Metal Detecting In Alaska?
You Should Know The Law
Whether you are metal detecting in Alaska, treasure hunting, or panning for gold, you need to understand the laws of antiquity, which do relate to all of the above.
Although the words, “metal detecting”, or “treasure hunting” are not mentioned in the Alaska law, so you better be careful.
Below is a copy of the Alaska laws that pertain to metal detecting in Alaska. However, please note that this law does not specifically use the terms “metal detecting”, or “treasure hunting.”
The Alaska laws follow the laws of ARPA.
ARPA (Archaeological Resources Preservation Act).
Check with your local villages and towns for their treasure hunting laws.
Metal Detecting In Alaska?
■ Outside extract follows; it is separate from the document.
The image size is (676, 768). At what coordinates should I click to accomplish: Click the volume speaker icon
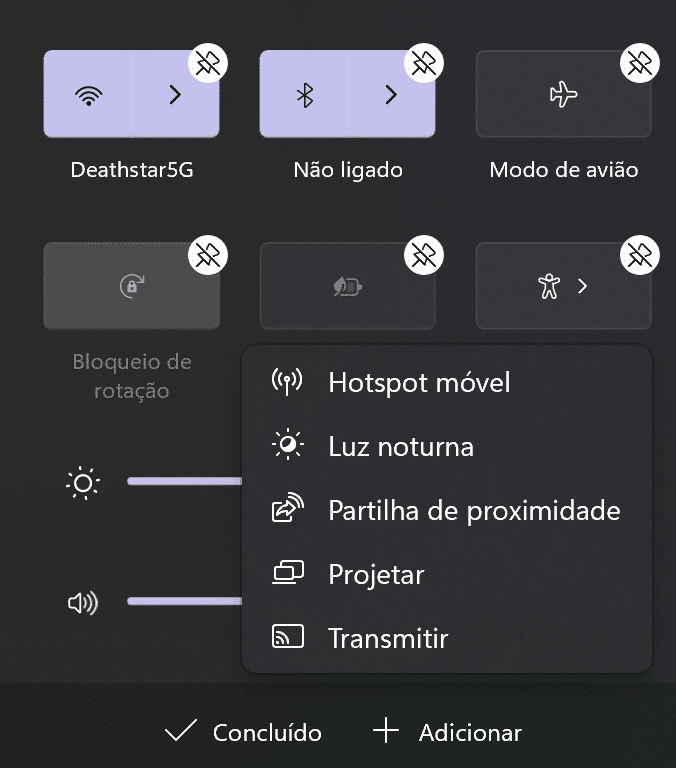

Follow The Law.
The Alaska Law Reads As Follows
An Act for the Preservation of American Antiquitie
Be it enacted by the Senate and House of Representatives of the United States of America in Congress assembled, That any person who shall appropriate, excavate, injure, or destroy any historic or prehistoric ruin or monument, or any object of antiquity, situated on lands owned or controlled by the Government of the United States, without the permission of the Secretary of the Department of the Government having jurisdiction over the lands on which said antiquities are situated, shall, upon conviction, be fined in a sum of not more than five hundred dollars or be imprisoned for a period of not more than ninety days, or shall suffer both fine and imprisonment, in the discretion of the court.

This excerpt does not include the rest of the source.